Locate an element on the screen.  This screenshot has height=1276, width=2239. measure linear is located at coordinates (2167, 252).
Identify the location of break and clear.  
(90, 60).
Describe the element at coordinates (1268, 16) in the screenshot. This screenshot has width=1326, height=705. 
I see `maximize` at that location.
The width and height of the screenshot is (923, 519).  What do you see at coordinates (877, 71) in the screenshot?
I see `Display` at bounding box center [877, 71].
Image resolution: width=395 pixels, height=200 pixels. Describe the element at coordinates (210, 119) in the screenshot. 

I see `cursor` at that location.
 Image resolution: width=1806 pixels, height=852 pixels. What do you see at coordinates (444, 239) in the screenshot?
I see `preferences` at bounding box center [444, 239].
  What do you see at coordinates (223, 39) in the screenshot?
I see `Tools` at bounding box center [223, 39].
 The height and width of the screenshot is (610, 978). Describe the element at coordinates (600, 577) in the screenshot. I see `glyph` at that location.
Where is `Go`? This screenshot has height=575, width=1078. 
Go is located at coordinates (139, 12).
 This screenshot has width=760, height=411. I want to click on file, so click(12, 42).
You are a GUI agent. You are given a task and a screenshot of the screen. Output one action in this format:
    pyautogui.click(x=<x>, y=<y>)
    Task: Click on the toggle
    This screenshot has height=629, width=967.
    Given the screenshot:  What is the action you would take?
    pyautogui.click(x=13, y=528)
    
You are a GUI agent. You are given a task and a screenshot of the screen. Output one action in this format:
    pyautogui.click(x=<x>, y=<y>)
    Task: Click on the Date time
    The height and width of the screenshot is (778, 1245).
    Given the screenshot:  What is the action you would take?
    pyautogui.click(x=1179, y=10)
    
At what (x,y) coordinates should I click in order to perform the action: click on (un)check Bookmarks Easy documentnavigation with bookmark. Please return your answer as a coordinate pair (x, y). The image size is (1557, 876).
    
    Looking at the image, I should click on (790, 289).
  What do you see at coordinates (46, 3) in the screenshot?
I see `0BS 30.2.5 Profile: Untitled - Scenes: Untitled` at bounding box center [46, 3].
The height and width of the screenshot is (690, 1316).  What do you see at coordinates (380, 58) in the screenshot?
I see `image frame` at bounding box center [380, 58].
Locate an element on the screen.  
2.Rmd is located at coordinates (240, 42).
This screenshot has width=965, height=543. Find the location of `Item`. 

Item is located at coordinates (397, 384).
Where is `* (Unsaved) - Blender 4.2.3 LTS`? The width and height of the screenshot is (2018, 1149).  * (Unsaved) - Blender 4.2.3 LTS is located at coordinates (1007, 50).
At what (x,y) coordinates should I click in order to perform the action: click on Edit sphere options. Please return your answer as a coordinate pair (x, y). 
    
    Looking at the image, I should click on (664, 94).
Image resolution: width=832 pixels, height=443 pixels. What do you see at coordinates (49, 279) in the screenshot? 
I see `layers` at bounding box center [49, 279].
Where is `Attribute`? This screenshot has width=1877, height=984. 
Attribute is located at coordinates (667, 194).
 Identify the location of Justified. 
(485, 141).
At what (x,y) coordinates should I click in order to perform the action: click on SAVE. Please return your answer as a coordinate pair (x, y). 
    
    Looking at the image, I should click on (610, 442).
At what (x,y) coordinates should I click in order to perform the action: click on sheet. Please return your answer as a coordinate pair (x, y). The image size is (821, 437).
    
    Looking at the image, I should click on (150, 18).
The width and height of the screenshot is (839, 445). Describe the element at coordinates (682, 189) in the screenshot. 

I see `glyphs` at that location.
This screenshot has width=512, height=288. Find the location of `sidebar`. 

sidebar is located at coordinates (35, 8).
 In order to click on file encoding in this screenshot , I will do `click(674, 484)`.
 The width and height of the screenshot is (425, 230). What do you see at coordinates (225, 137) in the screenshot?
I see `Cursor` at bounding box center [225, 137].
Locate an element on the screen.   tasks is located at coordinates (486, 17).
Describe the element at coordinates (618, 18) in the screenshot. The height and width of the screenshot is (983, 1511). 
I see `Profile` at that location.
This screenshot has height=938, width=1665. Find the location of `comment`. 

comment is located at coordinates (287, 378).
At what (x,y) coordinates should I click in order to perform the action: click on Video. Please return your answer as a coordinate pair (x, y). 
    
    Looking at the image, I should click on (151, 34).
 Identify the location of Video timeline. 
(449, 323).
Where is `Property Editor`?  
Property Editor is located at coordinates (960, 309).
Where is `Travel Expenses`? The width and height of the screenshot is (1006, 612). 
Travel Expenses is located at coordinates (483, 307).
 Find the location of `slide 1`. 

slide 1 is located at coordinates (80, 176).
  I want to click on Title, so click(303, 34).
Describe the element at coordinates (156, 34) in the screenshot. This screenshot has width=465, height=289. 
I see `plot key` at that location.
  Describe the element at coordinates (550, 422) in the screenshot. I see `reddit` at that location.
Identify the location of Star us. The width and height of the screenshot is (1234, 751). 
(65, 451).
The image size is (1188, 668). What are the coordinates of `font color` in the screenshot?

**Exercise aim**
Reproduce every line of the data above verbatim.

**Answer to this task**
Locate an element on the screen.  This screenshot has height=1276, width=2239. measure linear is located at coordinates (2167, 252).
Identify the location of break and clear.  
(90, 60).
Describe the element at coordinates (1268, 16) in the screenshot. This screenshot has width=1326, height=705. 
I see `maximize` at that location.
The width and height of the screenshot is (923, 519).  What do you see at coordinates (877, 71) in the screenshot?
I see `Display` at bounding box center [877, 71].
Image resolution: width=395 pixels, height=200 pixels. Describe the element at coordinates (210, 119) in the screenshot. 

I see `cursor` at that location.
 Image resolution: width=1806 pixels, height=852 pixels. What do you see at coordinates (444, 239) in the screenshot?
I see `preferences` at bounding box center [444, 239].
  What do you see at coordinates (223, 39) in the screenshot?
I see `Tools` at bounding box center [223, 39].
 The height and width of the screenshot is (610, 978). Describe the element at coordinates (600, 577) in the screenshot. I see `glyph` at that location.
Where is `Go`? This screenshot has height=575, width=1078. 
Go is located at coordinates (139, 12).
 This screenshot has width=760, height=411. I want to click on file, so click(12, 42).
You are a GUI agent. You are given a task and a screenshot of the screen. Output one action in this format:
    pyautogui.click(x=<x>, y=<y>)
    Task: Click on the toggle
    This screenshot has height=629, width=967.
    Given the screenshot:  What is the action you would take?
    pyautogui.click(x=13, y=528)
    
You are a GUI agent. You are given a task and a screenshot of the screen. Output one action in this format:
    pyautogui.click(x=<x>, y=<y>)
    Task: Click on the Date time
    The height and width of the screenshot is (778, 1245).
    Given the screenshot:  What is the action you would take?
    pyautogui.click(x=1179, y=10)
    
At what (x,y) coordinates should I click in order to perform the action: click on (un)check Bookmarks Easy documentnavigation with bookmark. Please return your answer as a coordinate pair (x, y). The image size is (1557, 876).
    
    Looking at the image, I should click on (790, 289).
  What do you see at coordinates (46, 3) in the screenshot?
I see `0BS 30.2.5 Profile: Untitled - Scenes: Untitled` at bounding box center [46, 3].
The height and width of the screenshot is (690, 1316).  What do you see at coordinates (380, 58) in the screenshot?
I see `image frame` at bounding box center [380, 58].
Locate an element on the screen.  
2.Rmd is located at coordinates (240, 42).
This screenshot has width=965, height=543. Find the location of `Item`. 

Item is located at coordinates (397, 384).
Where is `* (Unsaved) - Blender 4.2.3 LTS`? The width and height of the screenshot is (2018, 1149).  * (Unsaved) - Blender 4.2.3 LTS is located at coordinates (1007, 50).
At what (x,y) coordinates should I click in order to perform the action: click on Edit sphere options. Please return your answer as a coordinate pair (x, y). 
    
    Looking at the image, I should click on (664, 94).
Image resolution: width=832 pixels, height=443 pixels. What do you see at coordinates (49, 279) in the screenshot? 
I see `layers` at bounding box center [49, 279].
Where is `Attribute`? This screenshot has width=1877, height=984. 
Attribute is located at coordinates (667, 194).
 Identify the location of Justified. 
(485, 141).
At what (x,y) coordinates should I click in order to perform the action: click on SAVE. Please return your answer as a coordinate pair (x, y). 
    
    Looking at the image, I should click on (610, 442).
At what (x,y) coordinates should I click in order to perform the action: click on sheet. Please return your answer as a coordinate pair (x, y). The image size is (821, 437).
    
    Looking at the image, I should click on (150, 18).
The width and height of the screenshot is (839, 445). Describe the element at coordinates (682, 189) in the screenshot. 

I see `glyphs` at that location.
This screenshot has width=512, height=288. Find the location of `sidebar`. 

sidebar is located at coordinates (35, 8).
 In order to click on file encoding in this screenshot , I will do `click(674, 484)`.
 The width and height of the screenshot is (425, 230). What do you see at coordinates (225, 137) in the screenshot?
I see `Cursor` at bounding box center [225, 137].
Locate an element on the screen.   tasks is located at coordinates (486, 17).
Describe the element at coordinates (618, 18) in the screenshot. The height and width of the screenshot is (983, 1511). 
I see `Profile` at that location.
This screenshot has height=938, width=1665. Find the location of `comment`. 

comment is located at coordinates (287, 378).
At what (x,y) coordinates should I click in order to perform the action: click on Video. Please return your answer as a coordinate pair (x, y). 
    
    Looking at the image, I should click on (151, 34).
 Identify the location of Video timeline. 
(449, 323).
Where is `Property Editor`?  
Property Editor is located at coordinates (960, 309).
Where is `Travel Expenses`? The width and height of the screenshot is (1006, 612). 
Travel Expenses is located at coordinates (483, 307).
 Find the location of `slide 1`. 

slide 1 is located at coordinates (80, 176).
  I want to click on Title, so click(303, 34).
Describe the element at coordinates (156, 34) in the screenshot. This screenshot has width=465, height=289. 
I see `plot key` at that location.
  Describe the element at coordinates (550, 422) in the screenshot. I see `reddit` at that location.
Identify the location of Star us. The width and height of the screenshot is (1234, 751). 
(65, 451).
The image size is (1188, 668). What are the coordinates of `font color` in the screenshot?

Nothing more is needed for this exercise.